The Business Department has lost the employment records, and therefore the earnings, of 368,000 students who took the loans, the study found.

It means the Government does not have enough information to determine if these students should be making repayments - under the current system students only repay their loans when they are earning a salary of £21,000. Any outstanding debts are written off after 30 years.

The NAO said that in total this group has a debt of £5.3 billion, worth about one sixth of the national. It is probable some of the students are unemployed or have moved overseas or are EU students who have returned home, the study by the spending watchdog said.

But the NAO warned that the Department for Business, Innovation and Skills (BIS) and the Student Loans Company, which helps collect payments, are not doing enough to track down the payments.

There are around 14,000 former students - with a total debt of £100 million - living overseas who are behind on their repayments. Just 71.5 per cent of those who have left the UK are making regular payments.

According to BIS forecasts the total value of outstanding student loans will quadruple from £46 billion to about £200 billion by 2042.
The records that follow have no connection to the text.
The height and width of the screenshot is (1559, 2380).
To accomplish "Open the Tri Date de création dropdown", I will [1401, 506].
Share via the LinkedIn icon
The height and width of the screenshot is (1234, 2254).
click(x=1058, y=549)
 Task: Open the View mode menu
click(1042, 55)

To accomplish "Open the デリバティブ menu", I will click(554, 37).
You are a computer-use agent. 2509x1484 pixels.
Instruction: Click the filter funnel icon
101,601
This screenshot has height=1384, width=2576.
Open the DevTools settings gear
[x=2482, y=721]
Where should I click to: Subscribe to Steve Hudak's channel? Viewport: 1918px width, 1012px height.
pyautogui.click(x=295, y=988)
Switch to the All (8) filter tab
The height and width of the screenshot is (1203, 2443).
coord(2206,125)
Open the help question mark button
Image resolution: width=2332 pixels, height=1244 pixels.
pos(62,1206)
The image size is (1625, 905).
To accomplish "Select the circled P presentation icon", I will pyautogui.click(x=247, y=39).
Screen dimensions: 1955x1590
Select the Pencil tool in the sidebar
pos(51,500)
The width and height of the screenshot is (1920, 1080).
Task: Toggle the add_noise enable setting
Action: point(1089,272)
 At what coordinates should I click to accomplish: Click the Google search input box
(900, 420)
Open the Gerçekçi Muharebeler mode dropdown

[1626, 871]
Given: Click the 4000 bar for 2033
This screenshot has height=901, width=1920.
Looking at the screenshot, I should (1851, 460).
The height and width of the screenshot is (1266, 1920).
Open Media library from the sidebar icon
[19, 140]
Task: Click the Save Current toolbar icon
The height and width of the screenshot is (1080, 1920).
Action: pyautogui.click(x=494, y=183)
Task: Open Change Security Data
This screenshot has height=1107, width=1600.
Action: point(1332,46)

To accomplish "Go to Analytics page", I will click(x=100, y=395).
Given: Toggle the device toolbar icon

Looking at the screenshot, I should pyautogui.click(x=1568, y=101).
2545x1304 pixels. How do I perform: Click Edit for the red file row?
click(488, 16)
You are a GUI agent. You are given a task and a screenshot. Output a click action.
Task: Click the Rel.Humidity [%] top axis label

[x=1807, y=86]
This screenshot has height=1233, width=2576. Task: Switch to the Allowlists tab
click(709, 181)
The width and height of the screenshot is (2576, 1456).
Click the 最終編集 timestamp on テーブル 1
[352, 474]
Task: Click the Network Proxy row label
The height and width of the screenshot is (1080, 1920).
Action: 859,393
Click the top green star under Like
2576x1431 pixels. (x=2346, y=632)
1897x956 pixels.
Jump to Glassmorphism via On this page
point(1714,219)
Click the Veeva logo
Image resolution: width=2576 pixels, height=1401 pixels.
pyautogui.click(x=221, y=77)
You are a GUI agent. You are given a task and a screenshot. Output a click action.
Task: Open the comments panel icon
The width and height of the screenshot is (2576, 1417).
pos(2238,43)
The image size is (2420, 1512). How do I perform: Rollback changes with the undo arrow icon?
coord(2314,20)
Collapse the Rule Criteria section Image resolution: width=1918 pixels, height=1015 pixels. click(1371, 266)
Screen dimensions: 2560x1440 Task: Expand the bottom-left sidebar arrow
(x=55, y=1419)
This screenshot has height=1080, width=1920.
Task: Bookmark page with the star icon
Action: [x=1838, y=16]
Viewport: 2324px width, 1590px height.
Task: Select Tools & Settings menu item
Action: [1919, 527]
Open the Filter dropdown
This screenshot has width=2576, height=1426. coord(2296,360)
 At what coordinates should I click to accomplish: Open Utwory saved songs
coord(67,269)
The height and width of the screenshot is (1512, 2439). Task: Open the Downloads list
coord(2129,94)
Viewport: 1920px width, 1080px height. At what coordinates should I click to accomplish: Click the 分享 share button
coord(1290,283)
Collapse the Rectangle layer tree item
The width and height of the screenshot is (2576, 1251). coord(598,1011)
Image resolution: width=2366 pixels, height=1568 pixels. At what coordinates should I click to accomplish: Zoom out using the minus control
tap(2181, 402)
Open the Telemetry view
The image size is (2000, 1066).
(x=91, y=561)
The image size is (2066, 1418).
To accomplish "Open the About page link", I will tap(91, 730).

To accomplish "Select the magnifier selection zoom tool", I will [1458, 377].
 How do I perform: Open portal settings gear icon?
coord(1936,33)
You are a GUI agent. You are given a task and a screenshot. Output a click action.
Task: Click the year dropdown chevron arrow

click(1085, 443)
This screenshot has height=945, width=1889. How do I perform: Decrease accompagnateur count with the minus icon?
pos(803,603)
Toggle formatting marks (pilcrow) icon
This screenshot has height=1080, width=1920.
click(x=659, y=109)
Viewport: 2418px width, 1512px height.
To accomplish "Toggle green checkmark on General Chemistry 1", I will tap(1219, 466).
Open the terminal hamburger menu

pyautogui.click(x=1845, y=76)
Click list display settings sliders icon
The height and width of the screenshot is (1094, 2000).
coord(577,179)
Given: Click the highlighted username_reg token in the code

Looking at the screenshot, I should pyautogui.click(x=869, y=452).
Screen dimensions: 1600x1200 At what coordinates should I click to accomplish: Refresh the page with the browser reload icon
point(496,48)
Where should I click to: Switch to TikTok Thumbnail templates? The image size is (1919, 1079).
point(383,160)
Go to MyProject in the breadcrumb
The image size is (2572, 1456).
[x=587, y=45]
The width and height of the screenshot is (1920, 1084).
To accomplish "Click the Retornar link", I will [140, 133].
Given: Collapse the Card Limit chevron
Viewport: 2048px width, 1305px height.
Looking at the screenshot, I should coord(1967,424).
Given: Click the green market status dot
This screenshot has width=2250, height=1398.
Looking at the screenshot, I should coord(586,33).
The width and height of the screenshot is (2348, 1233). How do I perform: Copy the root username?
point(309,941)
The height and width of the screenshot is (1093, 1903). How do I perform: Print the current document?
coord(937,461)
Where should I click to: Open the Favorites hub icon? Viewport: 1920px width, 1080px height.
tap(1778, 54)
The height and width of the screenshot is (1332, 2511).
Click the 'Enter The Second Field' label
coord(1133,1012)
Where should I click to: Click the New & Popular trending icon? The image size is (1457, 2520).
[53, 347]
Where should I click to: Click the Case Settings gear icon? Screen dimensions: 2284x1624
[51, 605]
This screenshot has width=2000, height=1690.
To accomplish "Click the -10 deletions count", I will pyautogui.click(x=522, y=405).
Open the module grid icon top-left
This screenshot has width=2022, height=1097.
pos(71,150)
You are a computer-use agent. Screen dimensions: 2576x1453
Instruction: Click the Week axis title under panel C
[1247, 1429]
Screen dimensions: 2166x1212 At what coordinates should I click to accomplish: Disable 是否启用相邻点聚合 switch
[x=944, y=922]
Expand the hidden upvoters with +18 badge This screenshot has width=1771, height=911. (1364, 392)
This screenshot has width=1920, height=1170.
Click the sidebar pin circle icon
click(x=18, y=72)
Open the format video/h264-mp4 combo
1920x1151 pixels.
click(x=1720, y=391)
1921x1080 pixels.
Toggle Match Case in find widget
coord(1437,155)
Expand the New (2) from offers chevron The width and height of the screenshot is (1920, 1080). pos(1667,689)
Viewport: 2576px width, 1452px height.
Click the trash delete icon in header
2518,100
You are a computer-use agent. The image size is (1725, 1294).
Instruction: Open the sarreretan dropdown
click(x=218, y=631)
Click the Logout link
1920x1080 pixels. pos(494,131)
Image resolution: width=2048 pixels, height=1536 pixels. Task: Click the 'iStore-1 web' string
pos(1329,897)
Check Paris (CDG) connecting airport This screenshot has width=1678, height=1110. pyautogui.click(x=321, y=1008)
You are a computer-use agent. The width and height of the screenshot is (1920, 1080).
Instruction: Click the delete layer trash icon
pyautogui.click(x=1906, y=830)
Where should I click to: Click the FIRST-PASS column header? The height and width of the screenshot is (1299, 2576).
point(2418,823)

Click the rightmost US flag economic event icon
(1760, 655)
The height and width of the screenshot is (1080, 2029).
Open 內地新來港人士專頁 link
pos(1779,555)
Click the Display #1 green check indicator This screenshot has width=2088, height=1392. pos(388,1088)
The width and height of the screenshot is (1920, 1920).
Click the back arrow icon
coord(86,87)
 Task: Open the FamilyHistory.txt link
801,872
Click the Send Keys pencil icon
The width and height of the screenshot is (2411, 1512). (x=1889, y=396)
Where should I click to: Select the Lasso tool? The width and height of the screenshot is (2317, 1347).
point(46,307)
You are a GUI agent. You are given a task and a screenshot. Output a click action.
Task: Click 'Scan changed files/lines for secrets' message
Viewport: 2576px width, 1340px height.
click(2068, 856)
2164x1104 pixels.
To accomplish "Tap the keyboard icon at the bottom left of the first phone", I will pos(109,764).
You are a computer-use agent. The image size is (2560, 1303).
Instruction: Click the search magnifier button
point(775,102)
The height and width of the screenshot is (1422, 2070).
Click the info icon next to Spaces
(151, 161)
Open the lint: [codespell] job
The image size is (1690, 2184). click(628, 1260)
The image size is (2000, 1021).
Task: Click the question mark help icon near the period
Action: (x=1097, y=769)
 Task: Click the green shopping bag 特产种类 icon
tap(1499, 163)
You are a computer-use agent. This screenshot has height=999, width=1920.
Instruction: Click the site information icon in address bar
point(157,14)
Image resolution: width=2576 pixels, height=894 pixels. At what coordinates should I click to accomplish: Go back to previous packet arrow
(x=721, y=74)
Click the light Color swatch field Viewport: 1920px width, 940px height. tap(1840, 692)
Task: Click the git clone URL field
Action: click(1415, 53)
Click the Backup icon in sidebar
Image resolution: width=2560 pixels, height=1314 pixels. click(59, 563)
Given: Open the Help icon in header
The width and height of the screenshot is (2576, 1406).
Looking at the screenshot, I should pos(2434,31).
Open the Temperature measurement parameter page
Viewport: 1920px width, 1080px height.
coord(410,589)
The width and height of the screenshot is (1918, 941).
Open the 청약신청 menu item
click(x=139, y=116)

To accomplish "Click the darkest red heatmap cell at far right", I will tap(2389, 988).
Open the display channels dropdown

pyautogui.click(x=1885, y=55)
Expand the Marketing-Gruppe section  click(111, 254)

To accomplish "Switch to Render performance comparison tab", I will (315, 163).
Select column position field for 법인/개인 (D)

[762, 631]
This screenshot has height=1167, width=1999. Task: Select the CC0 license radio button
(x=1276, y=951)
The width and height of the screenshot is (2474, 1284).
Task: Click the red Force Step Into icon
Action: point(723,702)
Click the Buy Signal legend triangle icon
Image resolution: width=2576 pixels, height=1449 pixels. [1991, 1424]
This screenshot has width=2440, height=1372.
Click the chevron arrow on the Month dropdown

The NAO concluded that as the size of the student loan book is expanding, the BIS needs to take a "More energetic and considered approach to ... achieving a high level of collection performance".

A BIS spokesperson said: "We are continually improving the collection process for borrowers and we will carefully consider the NAO's recommendations as part of this programme."

Shadow Higher Education Minister Liam Byrne said: "Labour has warned ministers time and time again that tripling fees overnight would create huge new debts that lots of students, facing a cost-of-living crisis, couldn't afford to pay back."